Task brief
Write out, word for word, the part of the Spitz nevus article from "Dr. Argenziano says that" to "histopathologically proven diagnosis.".

Supplied text
Histopathologists have coined the term "Spitzoid tumor" for ambiguous diagnoses of spitzoid lesions. According to one expert, such patients are now more carefully treated and followed, as such a shaky diagnosis forces dermatologists to take serious precautions in treatment.
International report - Clinically recognizing and diagnosing a Spitz nevus is a challenge. Many experts are not so quick to commit to a definitive diagnosis at first inspection, as the differential diagnosis of a melanoma may loom in the wings.
According to one specialist, histopathologists have created a new entity known as the "Spitz tumor," making dermatologists alter the way they treat this histopathologically unclear skin lesion.
"In the past, a clinically atypical lesion resembling melanoma would be removed, and only then would we be sure if it is a melanoma or Spitz nevus," says Giuseppe Argenziano, M.D., department of dermatology, Second University of Naples, Italy.
According to Dr. Argenziano, a Spitz nevus can very often clinically mimic a melanoma. However, with the help of dermoscopy, dermatologists can be much more accurate and secure in their diagnoses of lesions, including Spitzoid lesions, which include Spitz nevi and spitzoid melanomas.
"In general, the definition of a Spitzoid lesion is some entity between a Spitz nevus and a Spitzoid melanoma.
"A Spitzoid lesion is something that you can not define as a clear-cut Spitz nevus, but at the same time, you can not say that it is a clear-cut melanoma, histologically," Dr. Argenziano tells Dermatology Times.
A clinician admits to his or her doubt in the diagnosis by labeling a lesion as a Spitzoid lesion, as clinically, these lesions could very well be either a Spitz nevus or spitzoid melanoma.
It is not uncommon at all for histopathologists to have difficulty differentiating these melanocytic skin tumors, because morphologically, these lesions are very similar.
"Theoretically, we, as clinicians, have to recognize that a lesion could be spitzoid. As a rule, if the clinician is completely sure that the lesion is a Spitz nevus or, on the contrary, if you are sure that the lesion is a Spitzoid melanoma, you have to perform an excisional biopsy and completely remove the lesion," Dr. Argenziano says.
According to Dr. Argenziano, there is a price to be paid for removing some benign Spitz nevi, but by following this cautious therapeutic path, the dermatologist is potentially avoiding the catastrophe of the lesion actually being a melanoma.
Dr. Argenziano says that if the clinician follows this therapeutic path, he or she is "absolved" of potential harm to the patient.
However, where the problem for clinicians ends is where the problem for pathologists begins, as they now have to step up and make a definitive, histopathologically proven diagnosis.

Data extract

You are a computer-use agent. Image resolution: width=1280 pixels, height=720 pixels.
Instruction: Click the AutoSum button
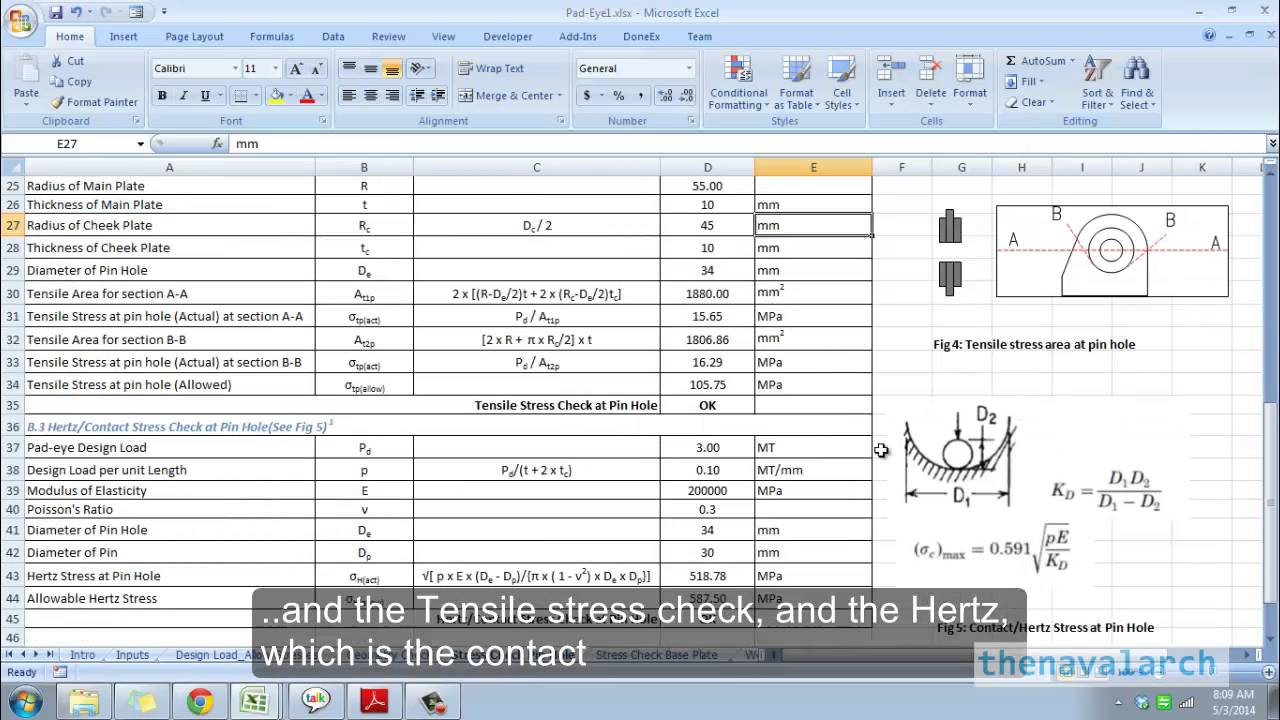1035,61
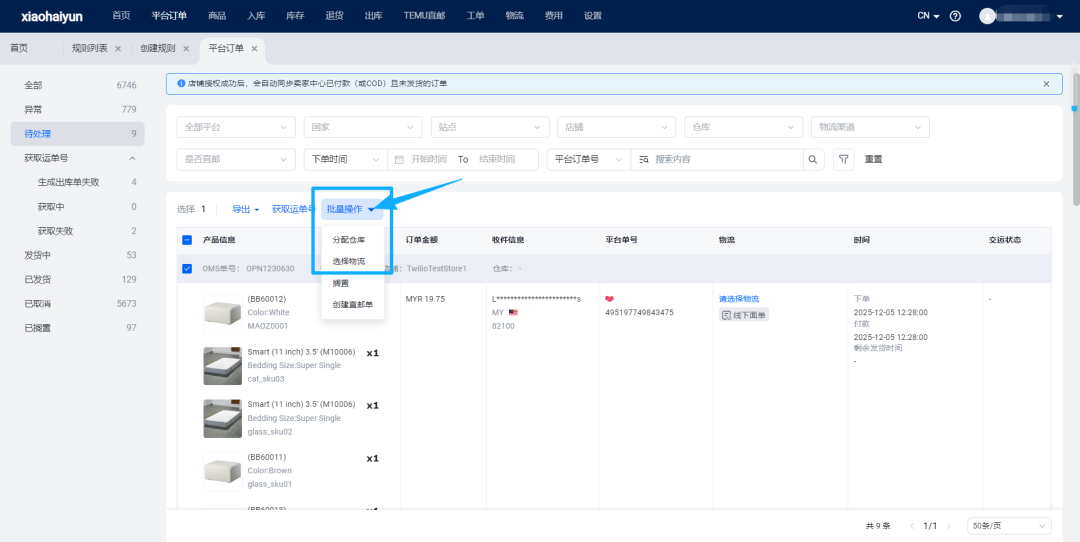Click the 搜索内容 search input field
Image resolution: width=1080 pixels, height=542 pixels.
point(725,159)
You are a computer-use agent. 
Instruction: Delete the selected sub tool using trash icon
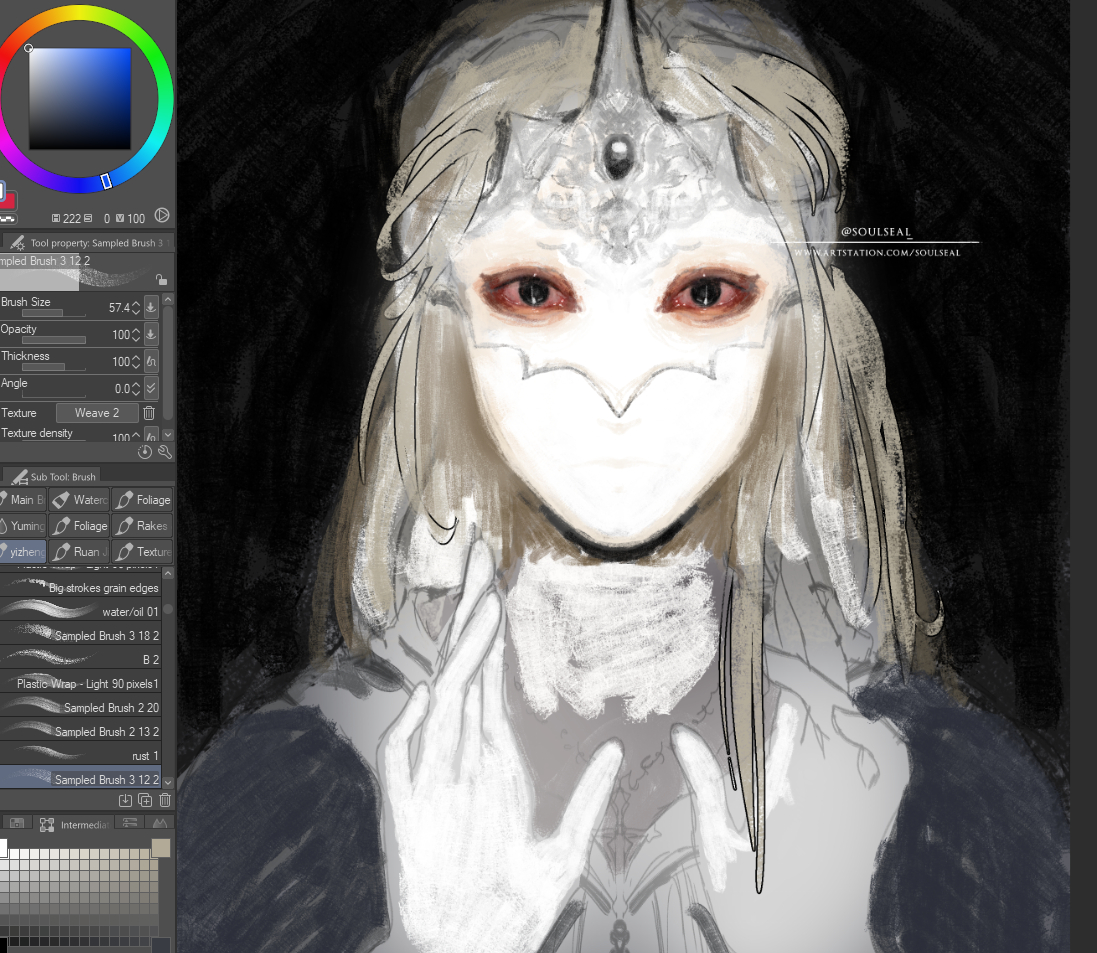pyautogui.click(x=165, y=800)
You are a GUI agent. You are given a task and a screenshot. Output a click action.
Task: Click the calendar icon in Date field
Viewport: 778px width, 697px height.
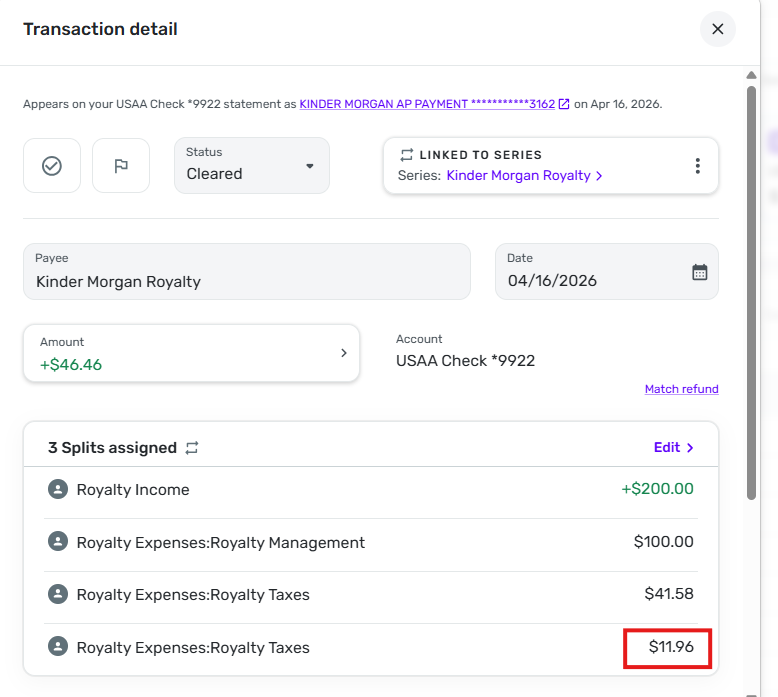click(x=700, y=272)
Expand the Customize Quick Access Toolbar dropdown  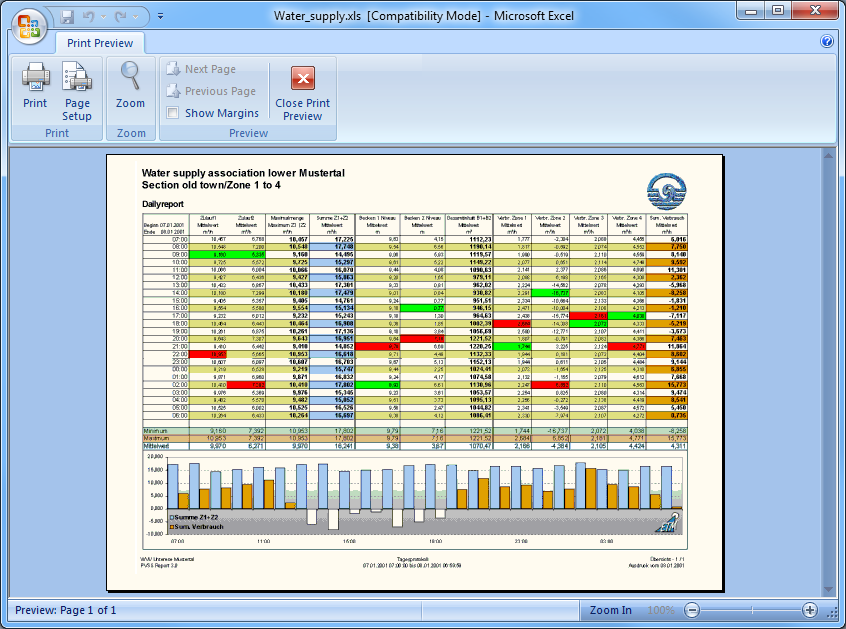click(161, 17)
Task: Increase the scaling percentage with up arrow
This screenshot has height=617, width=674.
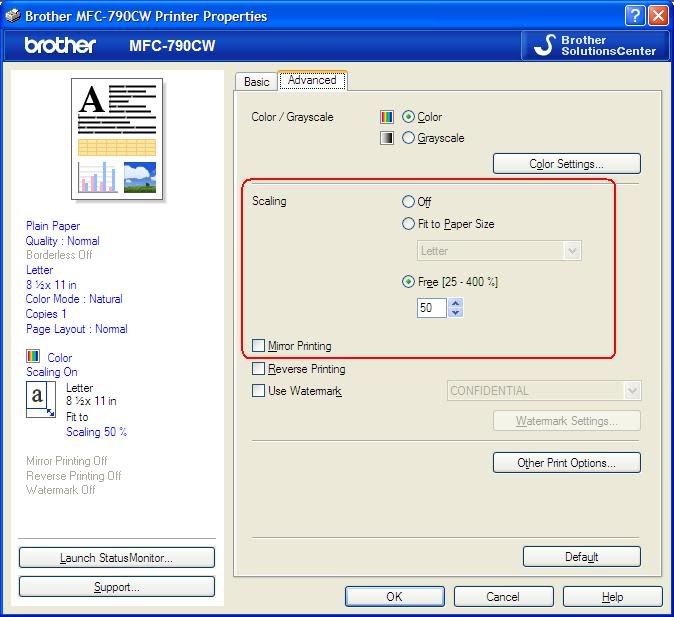Action: 456,303
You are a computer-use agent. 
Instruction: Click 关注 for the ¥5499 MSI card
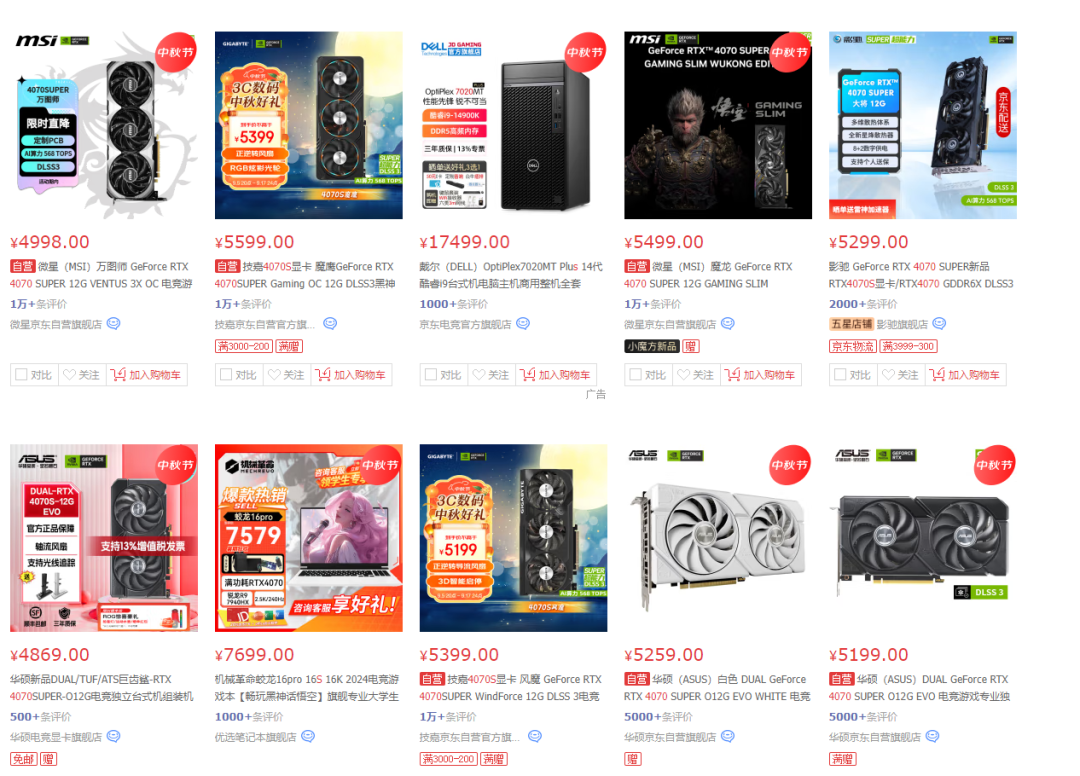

Answer section
Dr. Argenziano says that if the clinician follows this therapeutic path, he or she is "absolved" of potential harm to the patient.
However, where the problem for clinicians ends is where the problem for pathologists begins, as they now have to step up and make a definitive, histopathologically proven diagnosis.